* **REQUIRED ACTION**
Transcribe only what runs from the line containing "You are a GUI" through the end of the listing, line for line and exactly, and omit the pictures.
● ● ● ● ● ● ●
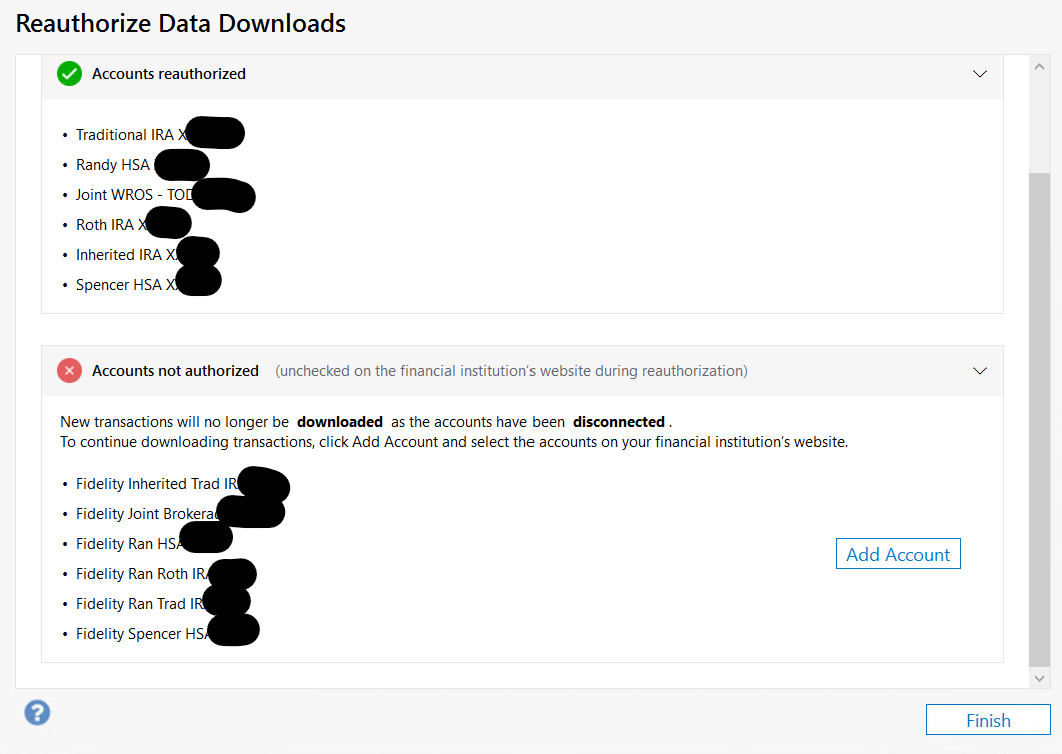
Task: Select Inherited IRA list item
Action: coord(140,254)
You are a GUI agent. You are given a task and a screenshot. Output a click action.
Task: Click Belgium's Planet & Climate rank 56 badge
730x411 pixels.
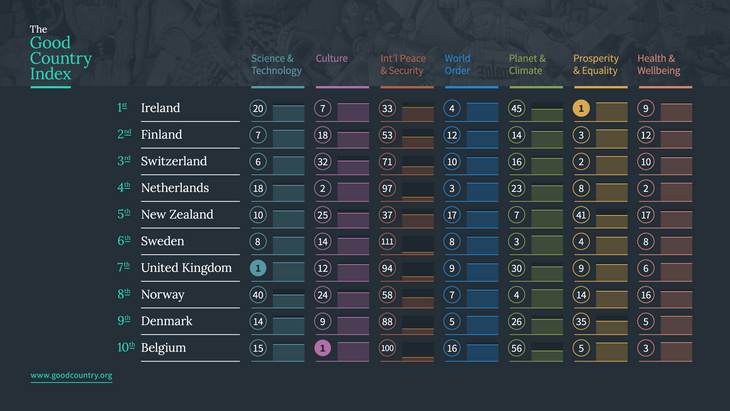pos(516,348)
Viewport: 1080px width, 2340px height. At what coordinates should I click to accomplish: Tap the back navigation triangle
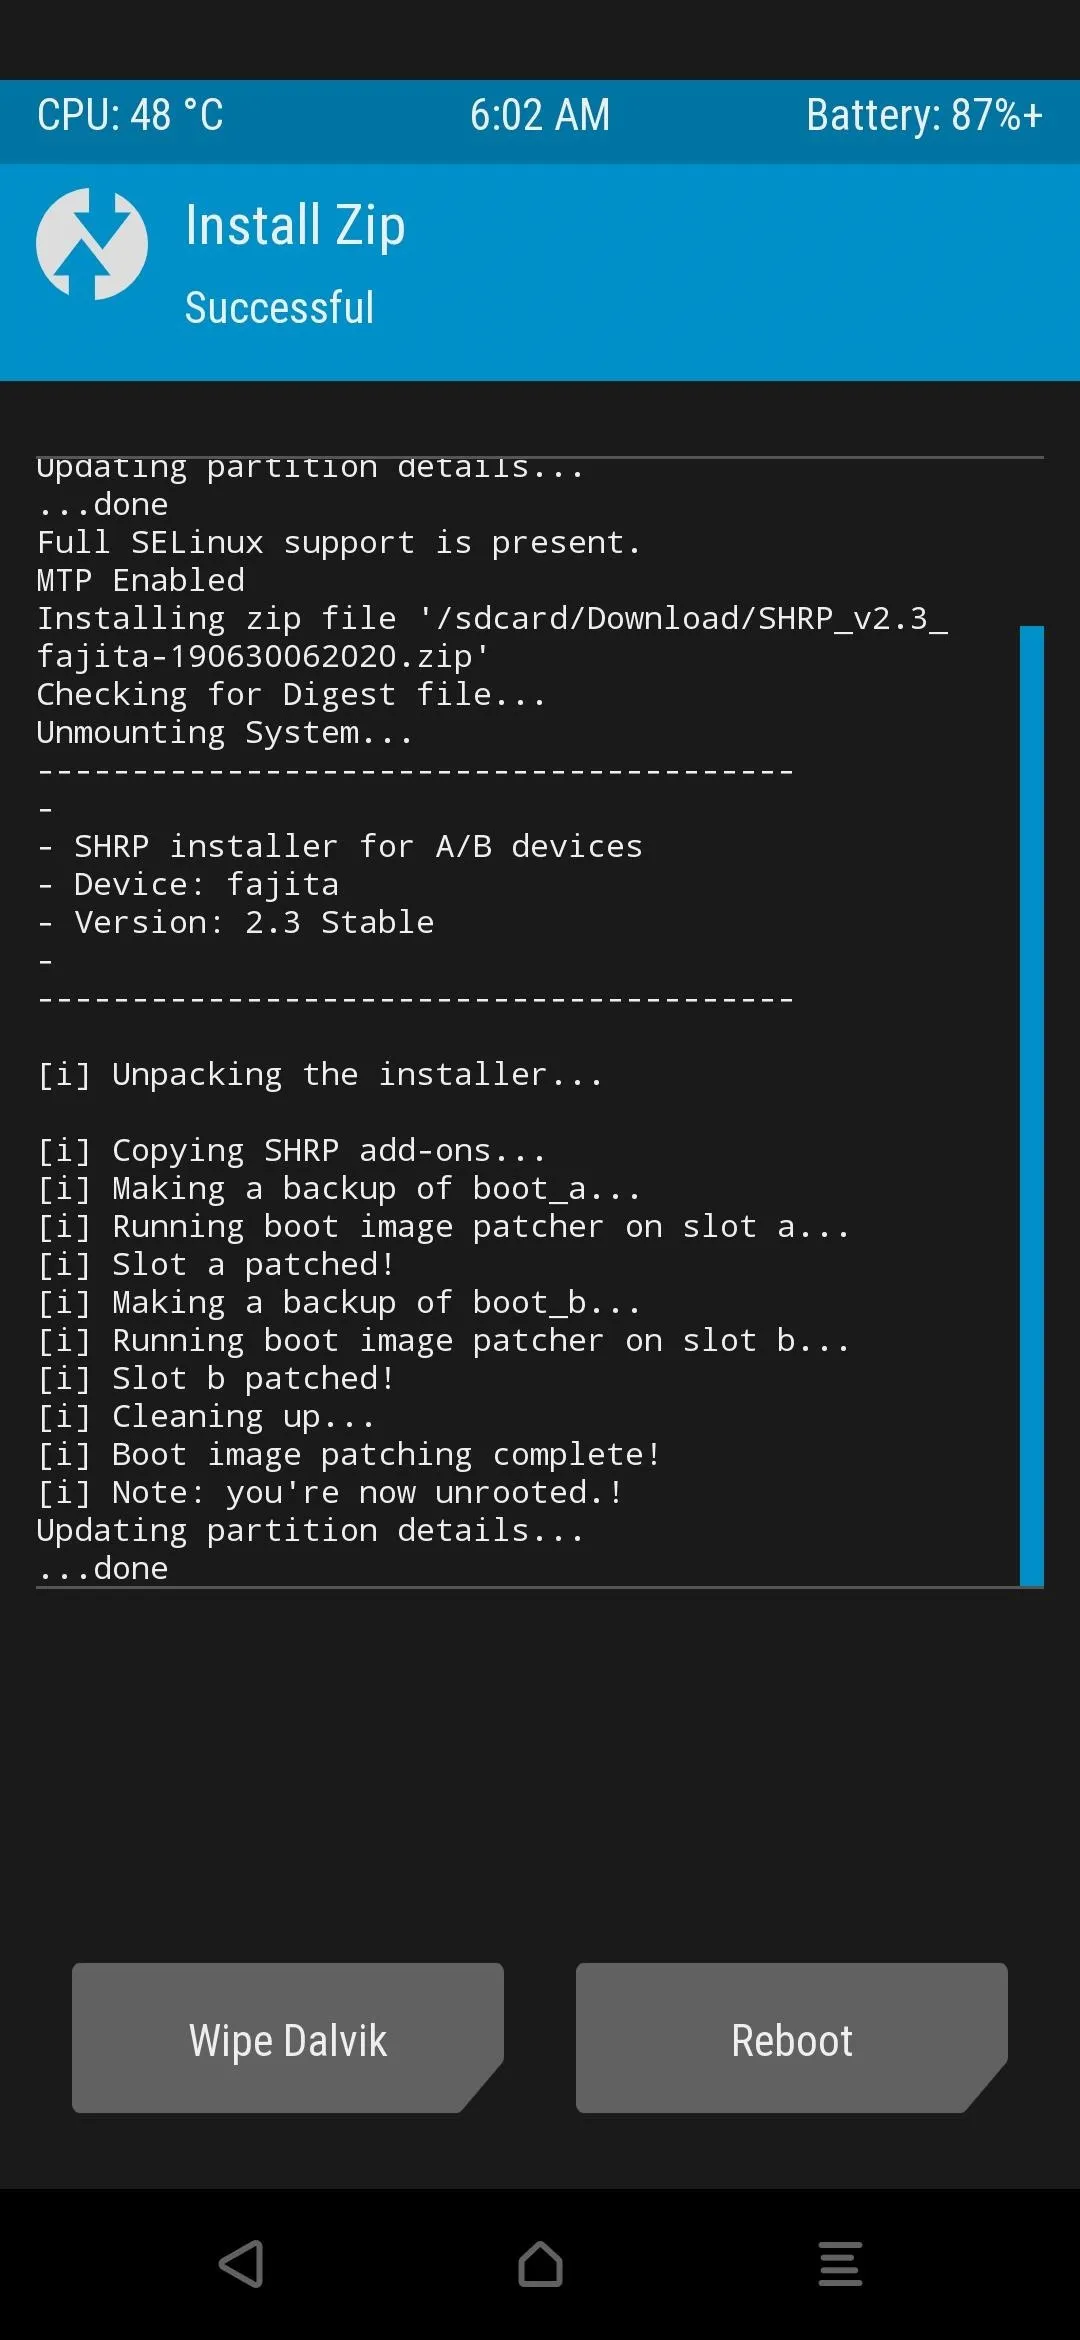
● ● ● ● ● ● ●
* **TASK RESULT**
You are a GUI agent. You are given a task and a screenshot. Output a click action.
Task: Click Belgium's Planet & Climate rank 56 badge
730x411 pixels.
pos(516,348)
Viewport: 1080px width, 2340px height. At what coordinates should I click to accomplish: Tap the back navigation triangle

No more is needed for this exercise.